GRAPHICAL USER INTERFACE DESIGN FOR REMOVAL OF OUTLIERS DATA: YESILIRMAK RIVER EXAMPLE


Author(s): EDA GÖZ1, Zübeyde Zengül2, Erdal Karadurmuş3, Mehmet Yüceer4
  • 1. Ankara University Engineering Faculty, Chemical Engineering Department, 06100, Ankara, Turkiye
  • 2. Hitit University Engineering Faculty, Chemical Engineering Department, 19200, Çorum
  • 3. Hitit University Engineering Faculty, Chemical Engineering Department, 19200, Çorum
  • 4. İnönü University Engineering Faculty, Chemical Engineering Department,44280, Malatya

Abstract: Rapid population growth and increased industrial activities have threatened water resources recently. To overcome these problems, important measures become to protect water resources and monitor pollution. Within this context, online monitoring stations have been used for water pollution monitoring. More frequent monitoring and collection of a large amount of data have been carried out thanks to online monitoring stations. In recent years, advancements in data mining and computer technologies have enabled the development of models for various parameters. However, data preprocessing and data quality are important in model development.

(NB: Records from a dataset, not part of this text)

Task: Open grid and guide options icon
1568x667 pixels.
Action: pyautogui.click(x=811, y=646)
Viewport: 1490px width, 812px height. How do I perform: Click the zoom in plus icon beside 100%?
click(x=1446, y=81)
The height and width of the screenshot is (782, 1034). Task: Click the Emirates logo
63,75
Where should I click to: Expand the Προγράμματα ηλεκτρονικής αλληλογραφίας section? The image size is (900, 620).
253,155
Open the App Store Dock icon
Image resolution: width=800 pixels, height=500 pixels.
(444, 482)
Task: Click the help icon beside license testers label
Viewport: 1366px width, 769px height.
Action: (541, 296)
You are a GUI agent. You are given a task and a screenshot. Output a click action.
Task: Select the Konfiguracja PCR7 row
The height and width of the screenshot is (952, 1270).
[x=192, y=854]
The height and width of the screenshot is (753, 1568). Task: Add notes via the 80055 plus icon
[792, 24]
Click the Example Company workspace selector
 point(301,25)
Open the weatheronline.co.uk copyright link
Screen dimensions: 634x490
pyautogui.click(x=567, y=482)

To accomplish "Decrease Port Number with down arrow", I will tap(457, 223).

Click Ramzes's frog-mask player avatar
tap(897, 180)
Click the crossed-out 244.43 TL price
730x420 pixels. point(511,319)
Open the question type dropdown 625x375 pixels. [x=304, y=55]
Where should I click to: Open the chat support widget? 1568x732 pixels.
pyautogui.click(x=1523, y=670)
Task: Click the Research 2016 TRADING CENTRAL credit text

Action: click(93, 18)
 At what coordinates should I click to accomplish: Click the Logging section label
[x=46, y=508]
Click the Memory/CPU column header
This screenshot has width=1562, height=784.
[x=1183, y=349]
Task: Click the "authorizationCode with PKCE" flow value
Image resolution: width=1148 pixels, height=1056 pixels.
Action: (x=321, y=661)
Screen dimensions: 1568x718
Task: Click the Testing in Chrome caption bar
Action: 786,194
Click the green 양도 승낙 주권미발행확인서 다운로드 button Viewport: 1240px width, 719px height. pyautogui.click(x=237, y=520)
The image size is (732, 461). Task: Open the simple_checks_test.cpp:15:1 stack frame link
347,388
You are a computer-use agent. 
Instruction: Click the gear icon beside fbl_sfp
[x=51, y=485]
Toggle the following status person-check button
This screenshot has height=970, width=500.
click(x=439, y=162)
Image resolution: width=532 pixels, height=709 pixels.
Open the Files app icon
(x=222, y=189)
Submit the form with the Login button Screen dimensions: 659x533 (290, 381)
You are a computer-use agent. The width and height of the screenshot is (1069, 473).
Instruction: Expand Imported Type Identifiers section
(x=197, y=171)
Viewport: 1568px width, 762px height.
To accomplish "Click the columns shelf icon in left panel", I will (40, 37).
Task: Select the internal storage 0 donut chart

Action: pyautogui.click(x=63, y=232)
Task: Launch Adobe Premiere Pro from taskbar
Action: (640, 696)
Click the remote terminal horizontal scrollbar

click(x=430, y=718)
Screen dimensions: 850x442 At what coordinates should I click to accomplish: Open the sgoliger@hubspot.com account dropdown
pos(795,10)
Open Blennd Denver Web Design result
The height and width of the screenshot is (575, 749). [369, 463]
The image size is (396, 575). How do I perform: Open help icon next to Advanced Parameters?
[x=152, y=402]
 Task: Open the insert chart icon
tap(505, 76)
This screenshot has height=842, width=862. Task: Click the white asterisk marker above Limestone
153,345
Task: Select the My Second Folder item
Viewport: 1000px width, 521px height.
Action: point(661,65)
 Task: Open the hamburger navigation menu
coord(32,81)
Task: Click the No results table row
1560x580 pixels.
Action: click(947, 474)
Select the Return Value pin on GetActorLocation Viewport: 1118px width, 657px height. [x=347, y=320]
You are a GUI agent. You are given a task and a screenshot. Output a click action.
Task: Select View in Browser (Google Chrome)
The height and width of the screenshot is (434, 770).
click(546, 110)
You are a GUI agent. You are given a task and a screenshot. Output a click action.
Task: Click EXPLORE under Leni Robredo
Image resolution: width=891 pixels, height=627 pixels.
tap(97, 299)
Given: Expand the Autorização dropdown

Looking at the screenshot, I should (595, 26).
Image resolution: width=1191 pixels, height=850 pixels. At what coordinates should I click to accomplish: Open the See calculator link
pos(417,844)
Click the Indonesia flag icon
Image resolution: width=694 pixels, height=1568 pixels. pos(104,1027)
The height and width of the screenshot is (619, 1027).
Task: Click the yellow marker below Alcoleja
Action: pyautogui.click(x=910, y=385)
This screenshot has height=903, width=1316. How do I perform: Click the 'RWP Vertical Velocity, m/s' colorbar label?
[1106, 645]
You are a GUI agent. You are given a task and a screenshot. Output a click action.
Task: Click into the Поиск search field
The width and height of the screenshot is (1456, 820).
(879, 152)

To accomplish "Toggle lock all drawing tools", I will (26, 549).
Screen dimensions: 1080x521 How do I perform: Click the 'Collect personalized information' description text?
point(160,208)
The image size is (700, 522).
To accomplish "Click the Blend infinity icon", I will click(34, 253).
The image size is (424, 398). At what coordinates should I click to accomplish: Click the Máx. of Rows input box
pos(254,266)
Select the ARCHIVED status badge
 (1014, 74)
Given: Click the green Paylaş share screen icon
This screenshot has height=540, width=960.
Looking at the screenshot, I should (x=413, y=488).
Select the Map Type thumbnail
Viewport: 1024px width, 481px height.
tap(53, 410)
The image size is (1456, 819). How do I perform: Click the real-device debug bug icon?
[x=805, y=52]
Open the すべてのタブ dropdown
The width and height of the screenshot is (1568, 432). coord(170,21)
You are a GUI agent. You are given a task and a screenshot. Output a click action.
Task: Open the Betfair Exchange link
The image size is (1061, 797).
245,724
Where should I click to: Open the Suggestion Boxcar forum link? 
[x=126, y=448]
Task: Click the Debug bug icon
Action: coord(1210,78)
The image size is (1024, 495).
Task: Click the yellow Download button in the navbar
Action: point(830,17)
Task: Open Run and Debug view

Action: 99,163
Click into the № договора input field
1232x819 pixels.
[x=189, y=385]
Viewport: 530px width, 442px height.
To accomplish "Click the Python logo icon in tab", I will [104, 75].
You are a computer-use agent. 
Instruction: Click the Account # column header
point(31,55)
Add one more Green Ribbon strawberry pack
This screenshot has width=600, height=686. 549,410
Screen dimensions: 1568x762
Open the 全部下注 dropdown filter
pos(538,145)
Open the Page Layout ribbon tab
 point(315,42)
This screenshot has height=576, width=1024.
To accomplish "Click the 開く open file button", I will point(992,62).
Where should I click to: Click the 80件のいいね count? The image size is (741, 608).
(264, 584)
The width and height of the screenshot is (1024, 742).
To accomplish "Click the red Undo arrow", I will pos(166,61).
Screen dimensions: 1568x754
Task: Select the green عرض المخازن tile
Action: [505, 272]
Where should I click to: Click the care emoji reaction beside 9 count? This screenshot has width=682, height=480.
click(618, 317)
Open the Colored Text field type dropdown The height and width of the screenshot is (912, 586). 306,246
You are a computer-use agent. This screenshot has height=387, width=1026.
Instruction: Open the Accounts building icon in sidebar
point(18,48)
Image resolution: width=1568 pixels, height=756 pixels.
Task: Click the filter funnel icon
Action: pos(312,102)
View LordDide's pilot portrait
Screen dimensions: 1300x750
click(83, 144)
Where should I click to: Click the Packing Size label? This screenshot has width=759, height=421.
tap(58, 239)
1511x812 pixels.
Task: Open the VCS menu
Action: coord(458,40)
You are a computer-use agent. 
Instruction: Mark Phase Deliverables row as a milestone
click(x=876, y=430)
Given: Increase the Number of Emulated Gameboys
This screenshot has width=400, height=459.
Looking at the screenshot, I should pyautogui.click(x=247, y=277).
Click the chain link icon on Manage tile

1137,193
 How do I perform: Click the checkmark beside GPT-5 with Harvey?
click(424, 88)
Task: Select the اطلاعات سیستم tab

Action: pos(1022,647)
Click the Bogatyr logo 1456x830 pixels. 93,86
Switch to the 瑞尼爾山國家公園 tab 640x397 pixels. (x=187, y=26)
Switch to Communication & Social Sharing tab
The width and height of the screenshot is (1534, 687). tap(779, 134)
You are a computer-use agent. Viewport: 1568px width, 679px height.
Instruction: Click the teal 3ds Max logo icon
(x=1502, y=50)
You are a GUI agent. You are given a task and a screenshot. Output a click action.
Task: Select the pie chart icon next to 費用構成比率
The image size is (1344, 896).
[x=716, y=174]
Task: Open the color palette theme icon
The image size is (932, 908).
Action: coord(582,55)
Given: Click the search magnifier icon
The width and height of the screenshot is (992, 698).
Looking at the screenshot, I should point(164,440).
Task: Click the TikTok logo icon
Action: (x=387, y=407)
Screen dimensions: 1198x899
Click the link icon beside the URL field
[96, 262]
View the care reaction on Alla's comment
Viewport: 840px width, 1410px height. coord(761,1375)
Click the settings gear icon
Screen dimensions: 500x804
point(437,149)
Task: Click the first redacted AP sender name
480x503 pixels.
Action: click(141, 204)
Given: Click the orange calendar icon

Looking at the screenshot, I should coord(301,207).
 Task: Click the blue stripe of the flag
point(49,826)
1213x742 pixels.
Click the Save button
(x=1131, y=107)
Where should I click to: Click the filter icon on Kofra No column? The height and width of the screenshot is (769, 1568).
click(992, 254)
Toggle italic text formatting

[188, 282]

In this study, removing outlier values in the dataset using the data collected from an online monitoring station on the Yeşilırmak River between 2007 and 2009. Dissolved oxygen (luminescence dissolved oxygen, LDO), temperature, pH, conductivity, total organic carbon (TOC), nitrate nitrogen (NO3-N), and ammonium nitrogen (NH4-N) data was evaluated. Median, Mean, Grubbs, Gesd, and interquartile range methods were used to remove outlier data. After the models developed, all models were integrated into a graphical user interface developed in the MATLAB environment. As a result of this study, the median algorithm removed more data points among the outlier data-removing methods.